Esta nueva nación será justa y bondadosa; será púdica y le indignarán las barbaries. Le causará rubor la vista de un cadalso. El hambriento y el desarrapado, venerables e infelices hermanos nuestros, a despecho de Malthus, podrán sentarse a su mesa. 

Se extenderá por toda la tierra la idea de considerarse ciudadano y obrero del mundo, y el gran derecho humano, esa libertad suprema, esa supremacía del espíritu, esa soberanía del hombre, se democratizará y será universal. 

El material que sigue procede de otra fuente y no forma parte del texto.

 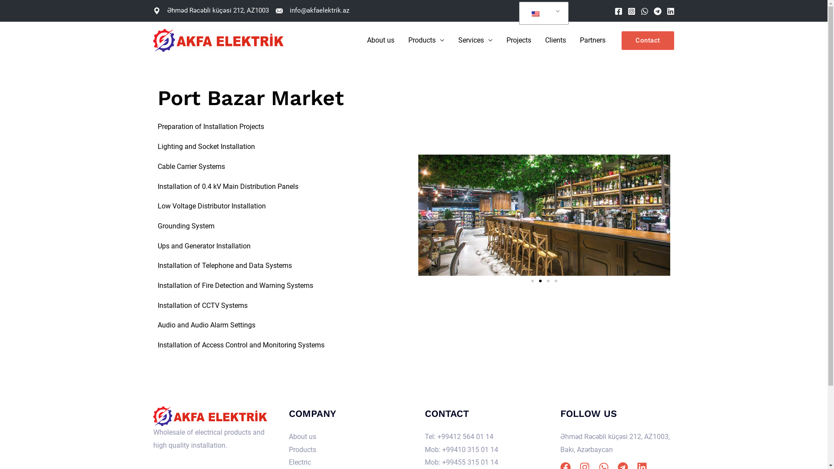 What do you see at coordinates (648, 40) in the screenshot?
I see `'Contact'` at bounding box center [648, 40].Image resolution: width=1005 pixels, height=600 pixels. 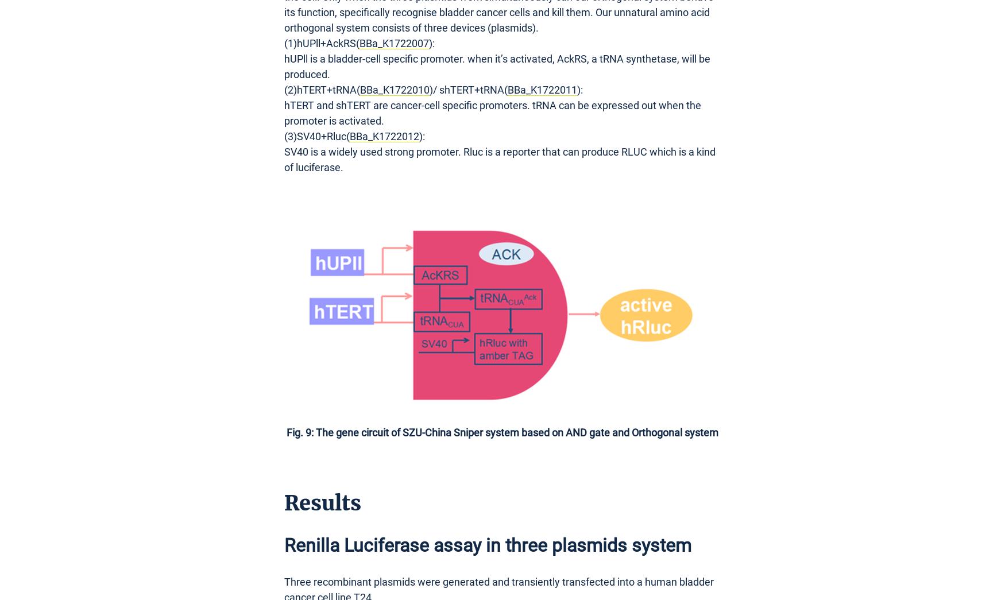 What do you see at coordinates (321, 42) in the screenshot?
I see `'(1)hUPll+AckRS('` at bounding box center [321, 42].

La paz, diosa fecunda, se sentará majestuosamente entre los hombres, no explotarán los pequeños a los grandes ni los grandes a los pequeños; se comprenderá la dignidad humana; la idea del trabajo quedará expurgada de la idea de servidumbre; de la igualdad saldrá la perfecta instrucción gratuita y obligatoria; la enseñanza reemplazará al castigo; la ignorancia quedará abolida; quedará eliminado el lado ficticio de los hechos; no habrá otro motín que el de las inteligencias hacia el progreso. Esta nación se llamará Europa en el siglo xx y en los siguientes, transfigurada otra vez, se llamará Humanidad. La Humanidad será la nación definitiva entrevista por los pensadores. Esto, que parece un prodigio, es una ley.

Víctor Hugo supo ver cómo se han trenzado en Europa los anhelos del ser humano soliviantado por el despotismo de los tiranos, humillado por el miserable negocio de la guerra e ilustrado por la sofisticación estética de la inteligencia. Como usufructuaria de su soberbio patrimonio, Europa ha custodiado el legado grecolatino, la herencia egipcia, persa, hebrea y árabe volcadas por el tiempo en el crisol de una cultura que ha sabido destilar las más refinadas esencias de la sabiduría antigua y del conocimiento moderno. Esta formidable hacienda de arquitectura, arte, literatura, religión, filosofía y espíritu, conversación y fraternidad es la que está en peligro de ser banalizada, subastada o secuestrada. 

Como todo heredero sabe, va implícita en el testamento del legador la obligación de proteger los bienes recibidos: a Europa le corresponde reanudar su proyecto histórico, recuperar la vigorosa conciencia de la inspiración original, desplegar su astucia diplomática y salir de una vez para siempre de su aturdimiento.